## How to complete this task:
Are you able to retype all the records below exactly?
◆ ◆ ◆
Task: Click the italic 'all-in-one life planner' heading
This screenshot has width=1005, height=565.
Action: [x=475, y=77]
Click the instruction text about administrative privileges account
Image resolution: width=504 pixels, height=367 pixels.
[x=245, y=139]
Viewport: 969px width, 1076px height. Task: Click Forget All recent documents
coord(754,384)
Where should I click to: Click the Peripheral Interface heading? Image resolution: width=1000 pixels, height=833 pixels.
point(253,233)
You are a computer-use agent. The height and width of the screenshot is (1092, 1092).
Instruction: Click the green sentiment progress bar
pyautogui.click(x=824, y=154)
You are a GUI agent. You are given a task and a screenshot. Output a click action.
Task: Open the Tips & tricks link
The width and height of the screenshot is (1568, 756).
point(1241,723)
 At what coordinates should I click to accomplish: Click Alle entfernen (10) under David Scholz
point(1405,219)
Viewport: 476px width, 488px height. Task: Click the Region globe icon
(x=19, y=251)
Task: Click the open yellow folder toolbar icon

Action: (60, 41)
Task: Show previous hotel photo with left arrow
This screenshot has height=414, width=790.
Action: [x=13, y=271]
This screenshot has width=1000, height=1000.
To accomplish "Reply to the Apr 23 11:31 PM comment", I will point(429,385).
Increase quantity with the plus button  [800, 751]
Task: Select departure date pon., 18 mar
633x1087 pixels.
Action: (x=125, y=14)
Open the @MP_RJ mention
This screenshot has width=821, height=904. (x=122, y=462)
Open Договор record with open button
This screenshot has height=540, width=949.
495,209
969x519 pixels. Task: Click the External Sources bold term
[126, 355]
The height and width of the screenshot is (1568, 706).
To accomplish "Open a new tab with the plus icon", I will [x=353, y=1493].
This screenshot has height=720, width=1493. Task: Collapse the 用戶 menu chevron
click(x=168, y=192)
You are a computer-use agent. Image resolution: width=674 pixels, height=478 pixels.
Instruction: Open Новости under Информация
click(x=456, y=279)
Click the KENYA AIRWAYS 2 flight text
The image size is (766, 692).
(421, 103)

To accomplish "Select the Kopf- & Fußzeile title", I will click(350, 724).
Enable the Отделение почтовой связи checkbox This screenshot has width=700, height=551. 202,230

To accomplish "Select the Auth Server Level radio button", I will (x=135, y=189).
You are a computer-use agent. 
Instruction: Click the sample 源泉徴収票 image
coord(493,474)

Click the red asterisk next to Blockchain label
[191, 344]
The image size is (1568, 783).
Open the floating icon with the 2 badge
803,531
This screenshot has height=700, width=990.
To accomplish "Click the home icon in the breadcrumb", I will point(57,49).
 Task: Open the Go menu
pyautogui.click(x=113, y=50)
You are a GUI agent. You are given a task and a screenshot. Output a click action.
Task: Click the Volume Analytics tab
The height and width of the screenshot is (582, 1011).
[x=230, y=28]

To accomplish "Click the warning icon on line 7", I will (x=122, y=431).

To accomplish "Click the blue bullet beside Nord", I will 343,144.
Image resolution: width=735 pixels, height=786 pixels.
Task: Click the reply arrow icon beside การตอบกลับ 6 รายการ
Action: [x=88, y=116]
◆ ◆ ◆
## Exercise answer:
Task: Click the italic 'all-in-one life planner' heading
This screenshot has width=1005, height=565.
Action: [x=475, y=77]
Click the instruction text about administrative privileges account
Image resolution: width=504 pixels, height=367 pixels.
[x=245, y=139]
Viewport: 969px width, 1076px height. Task: Click Forget All recent documents
coord(754,384)
Where should I click to: Click the Peripheral Interface heading? Image resolution: width=1000 pixels, height=833 pixels.
point(253,233)
You are a computer-use agent. The height and width of the screenshot is (1092, 1092).
Instruction: Click the green sentiment progress bar
pyautogui.click(x=824, y=154)
You are a GUI agent. You are given a task and a screenshot. Output a click action.
Task: Open the Tips & tricks link
The width and height of the screenshot is (1568, 756).
point(1241,723)
 At what coordinates should I click to accomplish: Click Alle entfernen (10) under David Scholz
point(1405,219)
Viewport: 476px width, 488px height. Task: Click the Region globe icon
(x=19, y=251)
Task: Click the open yellow folder toolbar icon

Action: (60, 41)
Task: Show previous hotel photo with left arrow
This screenshot has height=414, width=790.
Action: [x=13, y=271]
This screenshot has width=1000, height=1000.
To accomplish "Reply to the Apr 23 11:31 PM comment", I will point(429,385).
Increase quantity with the plus button  [800, 751]
Task: Select departure date pon., 18 mar
633x1087 pixels.
Action: (x=125, y=14)
Open the @MP_RJ mention
This screenshot has width=821, height=904. (x=122, y=462)
Open Договор record with open button
This screenshot has height=540, width=949.
495,209
969x519 pixels. Task: Click the External Sources bold term
[126, 355]
The height and width of the screenshot is (1568, 706).
To accomplish "Open a new tab with the plus icon", I will [x=353, y=1493].
This screenshot has height=720, width=1493. Task: Collapse the 用戶 menu chevron
click(x=168, y=192)
You are a computer-use agent. Image resolution: width=674 pixels, height=478 pixels.
Instruction: Open Новости under Информация
click(x=456, y=279)
Click the KENYA AIRWAYS 2 flight text
The image size is (766, 692).
(421, 103)

To accomplish "Select the Kopf- & Fußzeile title", I will click(350, 724).
Enable the Отделение почтовой связи checkbox This screenshot has width=700, height=551. 202,230

To accomplish "Select the Auth Server Level radio button", I will (x=135, y=189).
You are a computer-use agent. 
Instruction: Click the sample 源泉徴収票 image
coord(493,474)

Click the red asterisk next to Blockchain label
[191, 344]
The image size is (1568, 783).
Open the floating icon with the 2 badge
803,531
This screenshot has height=700, width=990.
To accomplish "Click the home icon in the breadcrumb", I will point(57,49).
 Task: Open the Go menu
pyautogui.click(x=113, y=50)
You are a GUI agent. You are given a task and a screenshot. Output a click action.
Task: Click the Volume Analytics tab
The height and width of the screenshot is (582, 1011).
[x=230, y=28]

To accomplish "Click the warning icon on line 7", I will (x=122, y=431).

To accomplish "Click the blue bullet beside Nord", I will 343,144.
Image resolution: width=735 pixels, height=786 pixels.
Task: Click the reply arrow icon beside การตอบกลับ 6 รายการ
Action: [x=88, y=116]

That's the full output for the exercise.